LUT, LST, asrestore and largeish namespaces


I think this thread is related: How to retain LUT when using asbackup and asrestore?

I’m using Aerospike 4.9. In this scenario we have 2 datacenters. A and B.

A has all of the data, B has some of the data due to XDR being enabled bidirectionally at setup.

I ran asbackup of a namespace that came out to 14TB. It took over 24 hours to backup and over 24 to restore to datacenter B.

We have a bin that is always only ever incremented by design.

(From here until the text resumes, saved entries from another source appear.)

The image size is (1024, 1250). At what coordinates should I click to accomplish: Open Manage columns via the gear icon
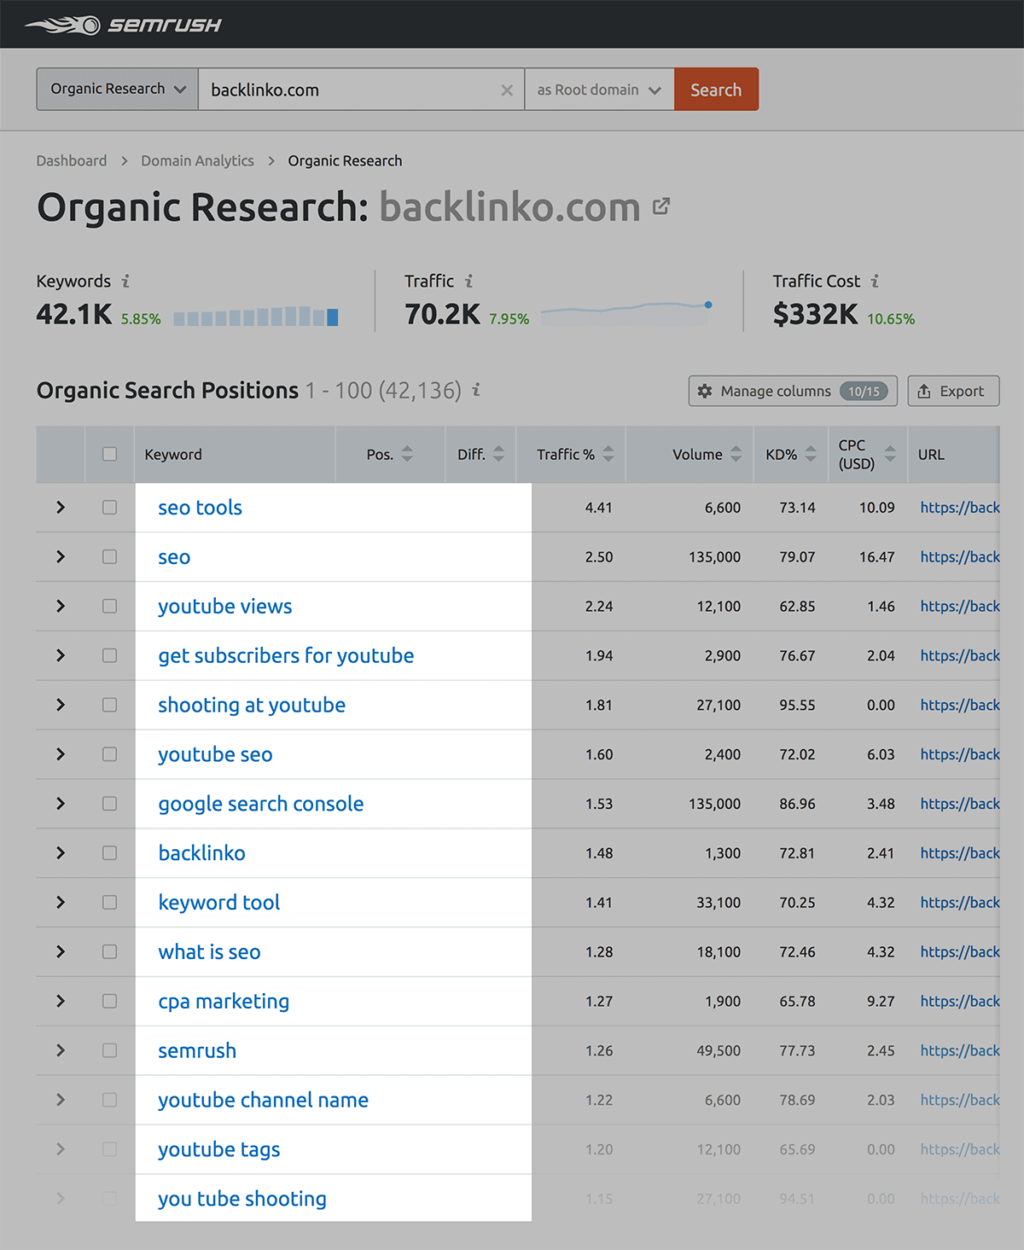pyautogui.click(x=706, y=391)
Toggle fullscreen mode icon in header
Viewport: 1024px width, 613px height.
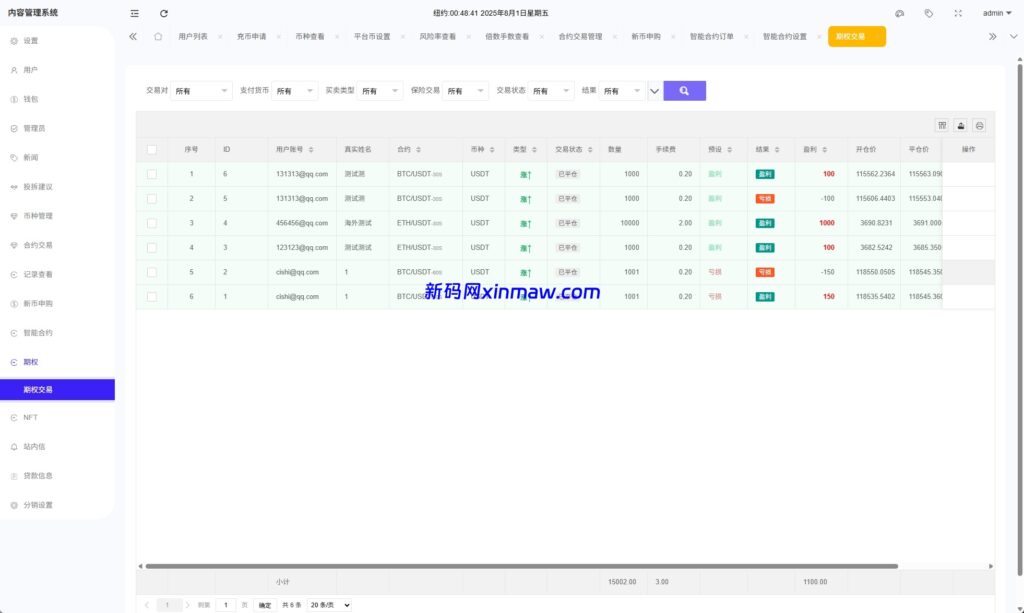(x=957, y=13)
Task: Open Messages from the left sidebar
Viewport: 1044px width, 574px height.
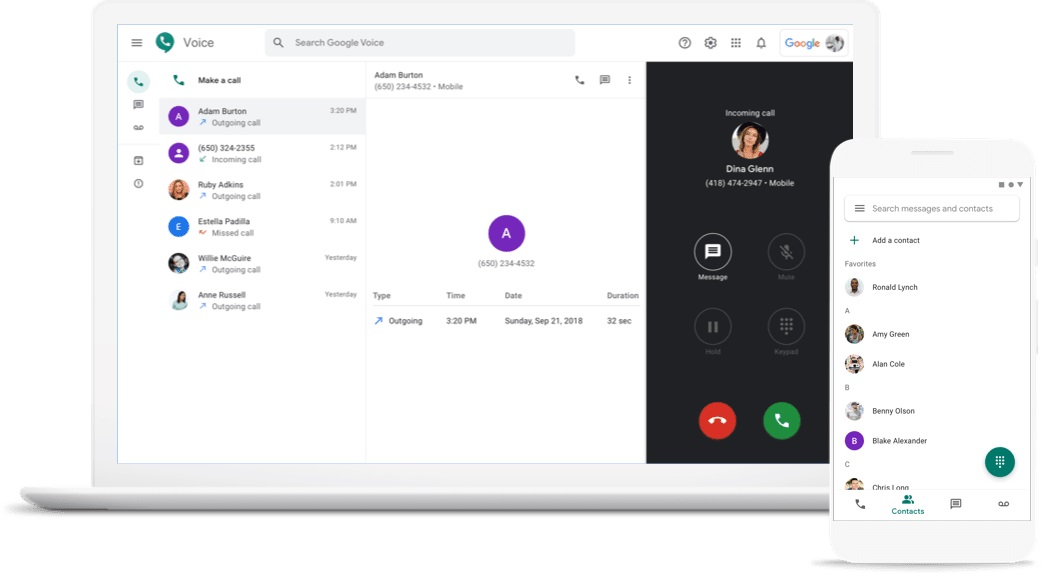Action: 138,105
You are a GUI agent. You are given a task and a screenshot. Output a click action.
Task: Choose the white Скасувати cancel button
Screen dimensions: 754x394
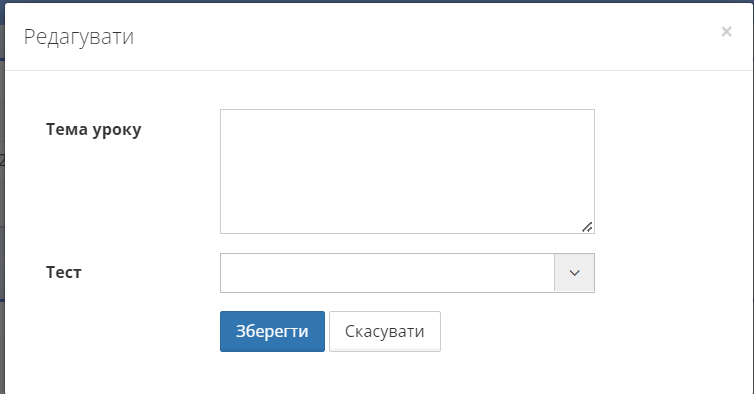(385, 331)
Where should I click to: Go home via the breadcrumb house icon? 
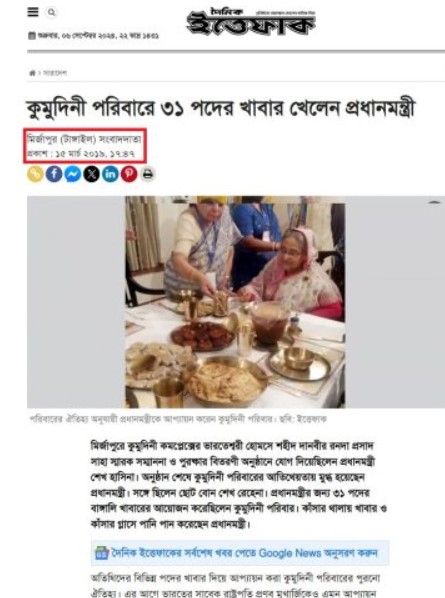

Folks on our team noticed that some numbers appeared to decrement when compared against some other meta data we track.

My theory is that during restore to datacenter B, the LUT of the records being restored was set to “now”, which was probably newer than the LST for that records partition and thus those records then got shipped back to datacenter A (where the record was updated in datacenter A somewhere in that 48 hours).

Does this seem reasonable?

How does a person prevent or mitigate this?


1 Like

I believe your theory is reasonable.

asrestore has an option to skip restoring a record if it exists already… (refer to the -u option – the first one on the asrestore write-policy-options doc) that would make sure to only restore records that haven’t made it to B. You may want to disable XDR temporarily while doing this to avoid race conditions with records that may be ‘in flight’. I think those options and details are discussed on this article: How to Migrate Aerospike from one Cluster to Another.